MATERIAL SHOWN section start

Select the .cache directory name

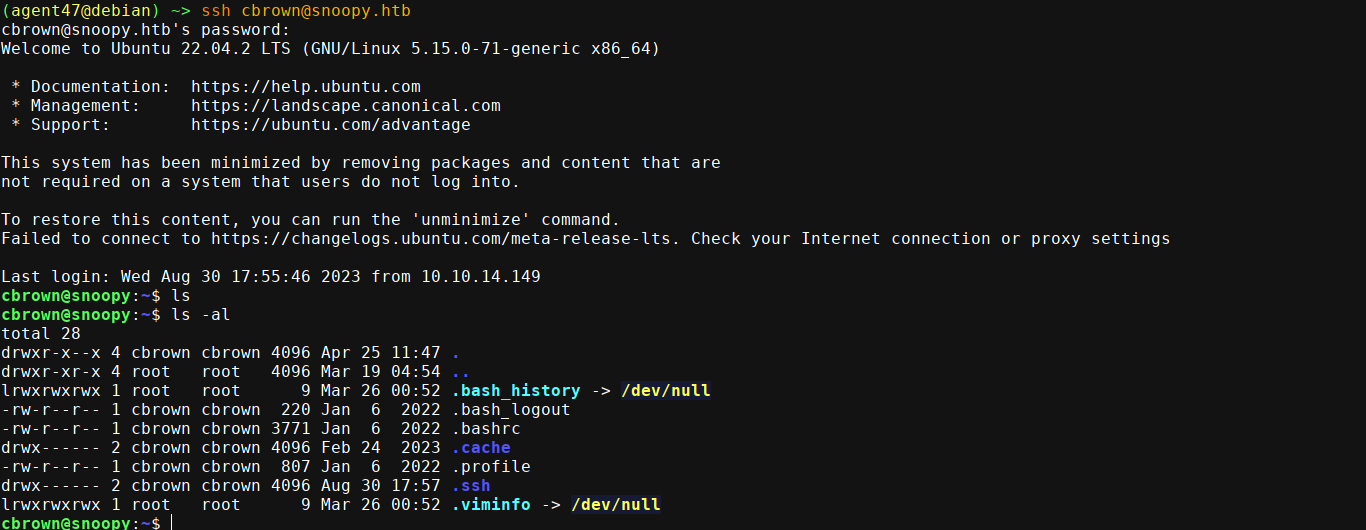480,448
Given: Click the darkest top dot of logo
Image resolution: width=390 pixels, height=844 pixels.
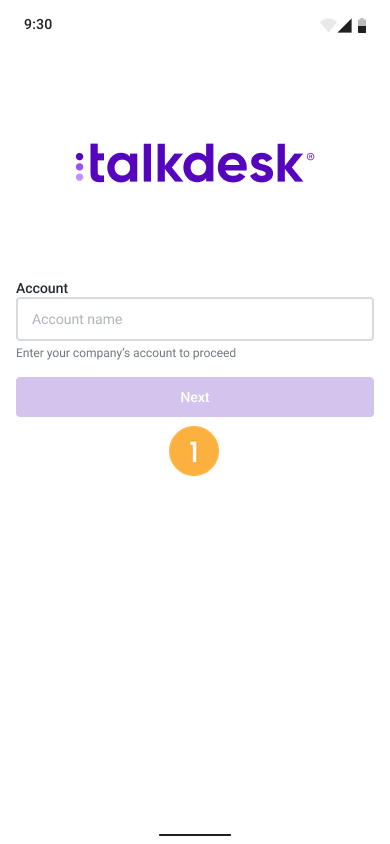Looking at the screenshot, I should (80, 157).
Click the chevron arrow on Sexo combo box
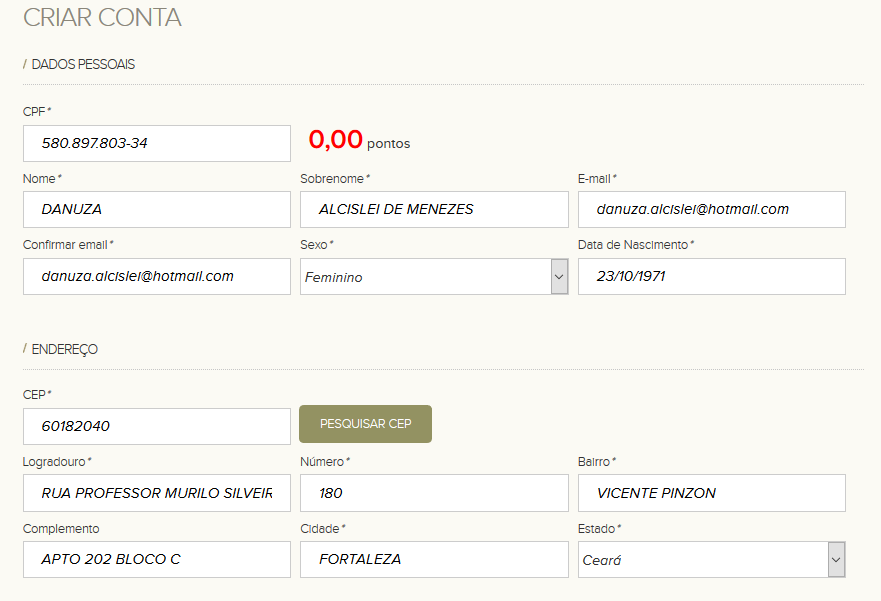 (x=559, y=276)
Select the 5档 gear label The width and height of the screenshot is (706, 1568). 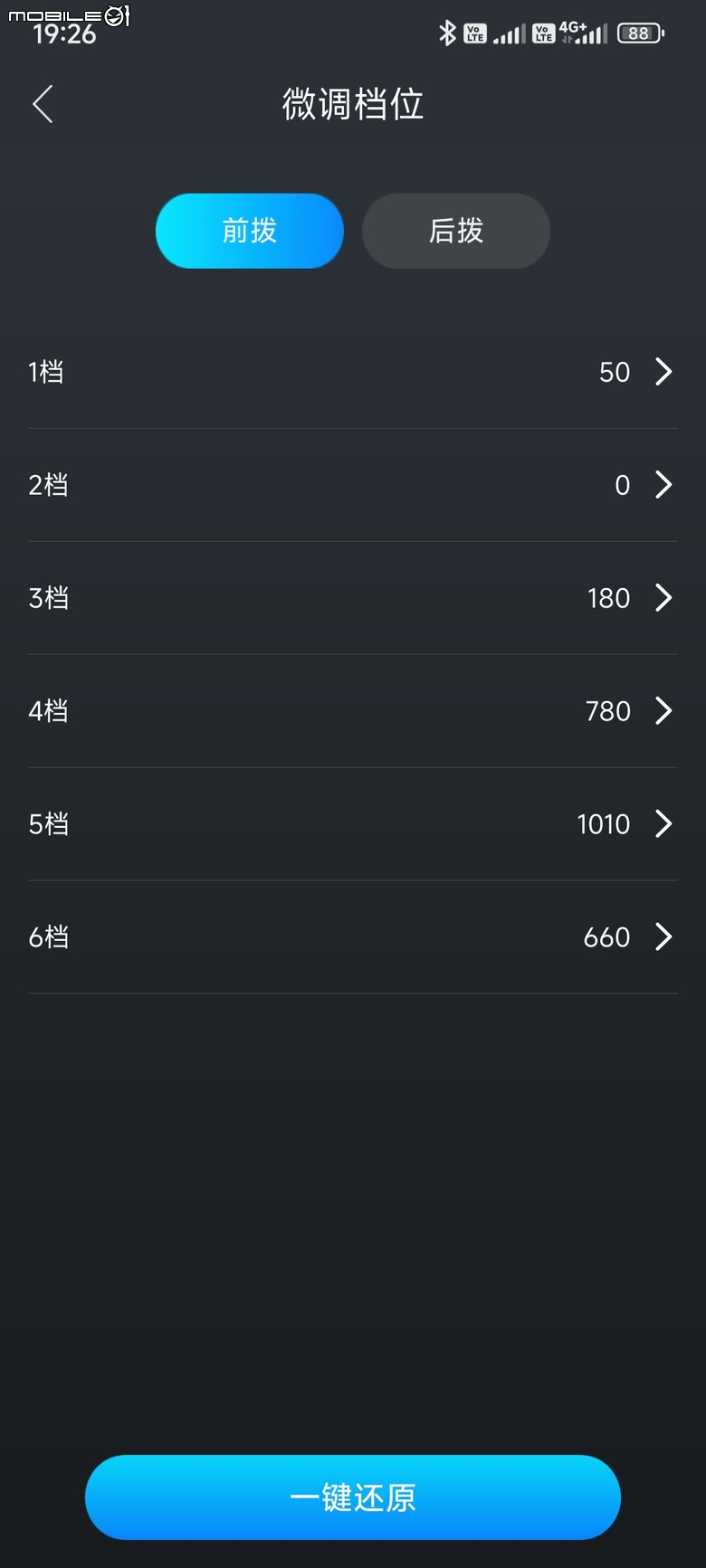49,824
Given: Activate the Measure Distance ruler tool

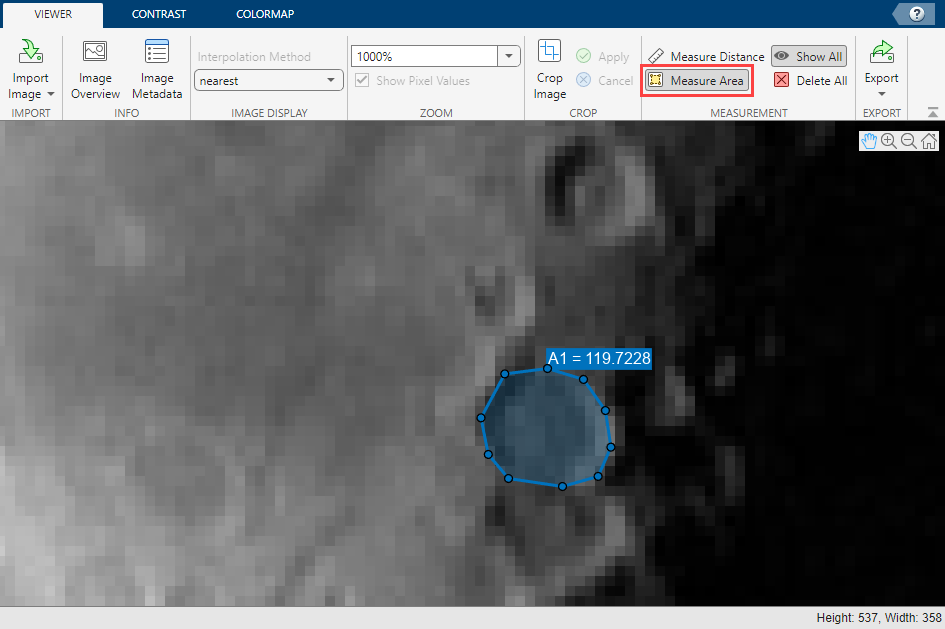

MATERIAL SHOWN section end

In the records, which lines use the word "Given"? Report them.

Given: Click the darkest top dot of logo
Given: Activate the Measure Distance ruler tool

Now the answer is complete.